Copy the rows below verbatim, starting at the line that contains "This screenshot has height=615, width=642." and ending at the line that contains "Action: click(x=339, y=94)".

★ ★ ★ ★ ★ ★ ★

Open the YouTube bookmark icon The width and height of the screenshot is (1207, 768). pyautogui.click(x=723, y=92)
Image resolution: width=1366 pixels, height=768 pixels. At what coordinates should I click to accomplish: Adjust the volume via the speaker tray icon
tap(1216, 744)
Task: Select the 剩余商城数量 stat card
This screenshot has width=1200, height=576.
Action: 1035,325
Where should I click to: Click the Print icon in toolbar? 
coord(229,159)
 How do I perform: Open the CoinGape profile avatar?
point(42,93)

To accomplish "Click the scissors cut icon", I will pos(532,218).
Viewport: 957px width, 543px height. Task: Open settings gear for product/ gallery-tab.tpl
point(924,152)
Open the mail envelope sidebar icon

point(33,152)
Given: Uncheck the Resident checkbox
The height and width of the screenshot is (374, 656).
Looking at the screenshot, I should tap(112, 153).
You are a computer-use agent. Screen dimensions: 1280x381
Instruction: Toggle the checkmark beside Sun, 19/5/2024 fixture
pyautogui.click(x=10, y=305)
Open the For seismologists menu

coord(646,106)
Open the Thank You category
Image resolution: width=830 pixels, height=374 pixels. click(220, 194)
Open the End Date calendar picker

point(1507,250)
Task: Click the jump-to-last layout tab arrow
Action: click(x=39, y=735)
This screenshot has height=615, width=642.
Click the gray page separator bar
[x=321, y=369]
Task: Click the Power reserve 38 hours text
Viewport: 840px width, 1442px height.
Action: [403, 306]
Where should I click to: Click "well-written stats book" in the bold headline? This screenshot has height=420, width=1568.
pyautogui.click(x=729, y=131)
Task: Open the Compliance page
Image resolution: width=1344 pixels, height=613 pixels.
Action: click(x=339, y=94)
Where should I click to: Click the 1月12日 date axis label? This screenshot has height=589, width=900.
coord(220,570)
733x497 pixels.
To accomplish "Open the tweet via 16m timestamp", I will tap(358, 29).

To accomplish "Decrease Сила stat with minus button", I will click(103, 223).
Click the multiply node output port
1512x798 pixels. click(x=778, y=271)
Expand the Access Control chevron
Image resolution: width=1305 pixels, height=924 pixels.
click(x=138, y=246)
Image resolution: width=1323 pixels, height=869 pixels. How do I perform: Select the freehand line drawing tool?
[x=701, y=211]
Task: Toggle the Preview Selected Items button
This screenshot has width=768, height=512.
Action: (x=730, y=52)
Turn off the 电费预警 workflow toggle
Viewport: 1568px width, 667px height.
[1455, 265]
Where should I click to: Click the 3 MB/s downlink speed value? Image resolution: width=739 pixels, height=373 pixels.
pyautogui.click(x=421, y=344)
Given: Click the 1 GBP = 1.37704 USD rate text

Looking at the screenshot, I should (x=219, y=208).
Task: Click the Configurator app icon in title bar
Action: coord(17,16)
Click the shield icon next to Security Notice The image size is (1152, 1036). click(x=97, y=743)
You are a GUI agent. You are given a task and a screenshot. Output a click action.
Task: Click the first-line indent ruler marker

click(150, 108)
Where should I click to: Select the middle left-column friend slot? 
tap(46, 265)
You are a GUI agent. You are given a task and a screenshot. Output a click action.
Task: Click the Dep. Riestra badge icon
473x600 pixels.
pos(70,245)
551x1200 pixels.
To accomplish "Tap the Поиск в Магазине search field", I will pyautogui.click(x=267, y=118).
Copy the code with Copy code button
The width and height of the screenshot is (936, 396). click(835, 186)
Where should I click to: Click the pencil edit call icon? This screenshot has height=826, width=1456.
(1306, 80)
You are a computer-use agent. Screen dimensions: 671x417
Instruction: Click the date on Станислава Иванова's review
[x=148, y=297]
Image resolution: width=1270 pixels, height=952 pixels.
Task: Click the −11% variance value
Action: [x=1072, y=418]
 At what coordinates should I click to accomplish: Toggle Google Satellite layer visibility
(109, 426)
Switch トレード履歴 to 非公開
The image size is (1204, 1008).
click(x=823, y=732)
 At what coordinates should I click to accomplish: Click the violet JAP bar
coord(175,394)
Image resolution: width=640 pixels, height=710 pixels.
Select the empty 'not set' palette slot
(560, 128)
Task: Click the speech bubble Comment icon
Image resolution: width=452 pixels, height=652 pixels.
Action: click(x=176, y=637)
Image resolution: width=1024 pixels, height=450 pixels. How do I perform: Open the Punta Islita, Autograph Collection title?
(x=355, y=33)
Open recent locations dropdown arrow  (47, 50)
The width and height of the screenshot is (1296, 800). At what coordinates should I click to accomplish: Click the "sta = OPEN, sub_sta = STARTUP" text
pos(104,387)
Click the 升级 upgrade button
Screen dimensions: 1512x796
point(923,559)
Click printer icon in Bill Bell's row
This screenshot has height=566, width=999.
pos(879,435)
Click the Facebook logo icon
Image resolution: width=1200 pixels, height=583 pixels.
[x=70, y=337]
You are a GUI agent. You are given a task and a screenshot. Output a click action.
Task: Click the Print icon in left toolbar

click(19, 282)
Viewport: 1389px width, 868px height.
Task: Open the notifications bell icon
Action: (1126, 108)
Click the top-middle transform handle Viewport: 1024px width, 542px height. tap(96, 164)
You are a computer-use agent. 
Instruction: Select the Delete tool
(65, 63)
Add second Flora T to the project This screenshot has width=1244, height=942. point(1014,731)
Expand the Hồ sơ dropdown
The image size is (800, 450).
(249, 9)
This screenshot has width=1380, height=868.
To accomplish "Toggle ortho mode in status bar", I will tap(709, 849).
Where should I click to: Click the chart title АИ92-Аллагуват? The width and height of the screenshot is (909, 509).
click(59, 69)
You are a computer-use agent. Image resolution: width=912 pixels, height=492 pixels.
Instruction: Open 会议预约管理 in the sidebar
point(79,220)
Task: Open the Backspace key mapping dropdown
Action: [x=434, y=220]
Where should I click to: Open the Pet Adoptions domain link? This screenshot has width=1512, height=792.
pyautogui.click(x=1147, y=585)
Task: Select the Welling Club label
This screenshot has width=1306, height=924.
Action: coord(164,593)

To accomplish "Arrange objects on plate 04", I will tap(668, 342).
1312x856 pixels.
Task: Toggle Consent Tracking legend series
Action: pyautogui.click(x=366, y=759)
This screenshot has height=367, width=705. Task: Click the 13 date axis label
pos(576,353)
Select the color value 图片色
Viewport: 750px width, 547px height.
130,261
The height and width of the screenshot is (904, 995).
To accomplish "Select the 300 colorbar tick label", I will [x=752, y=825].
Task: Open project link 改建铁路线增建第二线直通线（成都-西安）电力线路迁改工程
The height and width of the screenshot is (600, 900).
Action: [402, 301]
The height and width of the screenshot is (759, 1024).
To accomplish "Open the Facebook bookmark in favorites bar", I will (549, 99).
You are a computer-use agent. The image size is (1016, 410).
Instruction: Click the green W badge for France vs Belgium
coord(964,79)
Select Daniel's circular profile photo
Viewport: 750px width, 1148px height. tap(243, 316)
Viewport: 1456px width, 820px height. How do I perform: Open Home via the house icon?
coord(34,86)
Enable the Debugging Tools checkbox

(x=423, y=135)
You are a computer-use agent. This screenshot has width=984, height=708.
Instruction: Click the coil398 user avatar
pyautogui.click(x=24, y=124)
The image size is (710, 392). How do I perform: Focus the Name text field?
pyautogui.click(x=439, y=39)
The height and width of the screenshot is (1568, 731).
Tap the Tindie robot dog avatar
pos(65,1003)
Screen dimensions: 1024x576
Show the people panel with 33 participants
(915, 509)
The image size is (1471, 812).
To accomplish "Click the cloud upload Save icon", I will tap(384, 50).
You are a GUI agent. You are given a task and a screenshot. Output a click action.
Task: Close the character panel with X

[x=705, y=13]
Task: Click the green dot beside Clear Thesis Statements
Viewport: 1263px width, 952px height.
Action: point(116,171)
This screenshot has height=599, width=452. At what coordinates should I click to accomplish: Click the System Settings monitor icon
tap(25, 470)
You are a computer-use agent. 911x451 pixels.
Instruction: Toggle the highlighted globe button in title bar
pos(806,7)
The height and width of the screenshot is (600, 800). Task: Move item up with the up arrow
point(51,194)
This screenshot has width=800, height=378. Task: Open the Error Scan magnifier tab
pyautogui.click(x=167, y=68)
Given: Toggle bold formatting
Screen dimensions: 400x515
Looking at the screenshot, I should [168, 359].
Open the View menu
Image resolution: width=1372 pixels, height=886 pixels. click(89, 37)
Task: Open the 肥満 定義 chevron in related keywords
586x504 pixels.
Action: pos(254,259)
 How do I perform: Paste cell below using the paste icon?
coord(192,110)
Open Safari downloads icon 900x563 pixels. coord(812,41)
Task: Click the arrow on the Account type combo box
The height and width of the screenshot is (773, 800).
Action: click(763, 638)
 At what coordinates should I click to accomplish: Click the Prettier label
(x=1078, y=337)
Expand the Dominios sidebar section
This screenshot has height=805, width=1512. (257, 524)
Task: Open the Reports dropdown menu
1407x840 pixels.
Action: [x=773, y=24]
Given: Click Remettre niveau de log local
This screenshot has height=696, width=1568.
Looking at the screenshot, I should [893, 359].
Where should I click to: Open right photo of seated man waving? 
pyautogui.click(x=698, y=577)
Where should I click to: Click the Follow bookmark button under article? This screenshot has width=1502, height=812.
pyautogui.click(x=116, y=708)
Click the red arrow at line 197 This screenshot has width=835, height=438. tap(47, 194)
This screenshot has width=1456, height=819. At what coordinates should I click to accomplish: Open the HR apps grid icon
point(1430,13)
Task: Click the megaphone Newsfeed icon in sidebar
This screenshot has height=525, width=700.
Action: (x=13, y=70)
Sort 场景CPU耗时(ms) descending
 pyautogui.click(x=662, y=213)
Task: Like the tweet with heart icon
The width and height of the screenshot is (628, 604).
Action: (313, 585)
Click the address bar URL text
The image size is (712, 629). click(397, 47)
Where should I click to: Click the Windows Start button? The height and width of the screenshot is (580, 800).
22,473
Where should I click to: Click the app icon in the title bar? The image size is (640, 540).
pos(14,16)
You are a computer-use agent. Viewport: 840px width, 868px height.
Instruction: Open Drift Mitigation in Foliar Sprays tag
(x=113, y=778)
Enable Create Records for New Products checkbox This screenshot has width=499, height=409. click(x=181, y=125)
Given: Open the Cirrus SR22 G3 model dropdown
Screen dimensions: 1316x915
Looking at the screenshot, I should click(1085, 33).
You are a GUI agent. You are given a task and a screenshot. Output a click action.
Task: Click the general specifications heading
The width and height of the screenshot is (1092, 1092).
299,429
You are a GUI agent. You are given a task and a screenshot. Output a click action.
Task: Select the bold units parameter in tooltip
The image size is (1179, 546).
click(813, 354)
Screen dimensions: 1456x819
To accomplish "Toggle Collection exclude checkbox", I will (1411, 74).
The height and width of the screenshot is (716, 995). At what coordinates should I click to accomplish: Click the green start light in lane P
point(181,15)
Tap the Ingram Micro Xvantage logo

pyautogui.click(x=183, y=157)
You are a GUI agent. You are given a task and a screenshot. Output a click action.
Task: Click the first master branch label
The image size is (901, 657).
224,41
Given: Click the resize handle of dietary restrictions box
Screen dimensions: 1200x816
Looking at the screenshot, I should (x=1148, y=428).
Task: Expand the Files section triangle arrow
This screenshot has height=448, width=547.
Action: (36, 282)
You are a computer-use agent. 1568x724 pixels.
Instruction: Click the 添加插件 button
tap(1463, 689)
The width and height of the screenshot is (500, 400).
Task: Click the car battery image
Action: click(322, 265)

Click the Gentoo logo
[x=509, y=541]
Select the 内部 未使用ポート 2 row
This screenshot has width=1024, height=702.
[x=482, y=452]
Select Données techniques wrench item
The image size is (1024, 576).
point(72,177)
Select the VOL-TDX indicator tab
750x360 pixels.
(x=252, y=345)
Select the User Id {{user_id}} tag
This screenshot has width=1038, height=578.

★ ★ ★ ★ ★ ★ ★

### Final answer
This screenshot has height=615, width=642.
Click the gray page separator bar
[x=321, y=369]
Task: Click the Power reserve 38 hours text
Viewport: 840px width, 1442px height.
Action: [403, 306]
Where should I click to: Click "well-written stats book" in the bold headline? This screenshot has height=420, width=1568.
pyautogui.click(x=729, y=131)
Task: Open the Compliance page
Image resolution: width=1344 pixels, height=613 pixels.
Action: click(x=339, y=94)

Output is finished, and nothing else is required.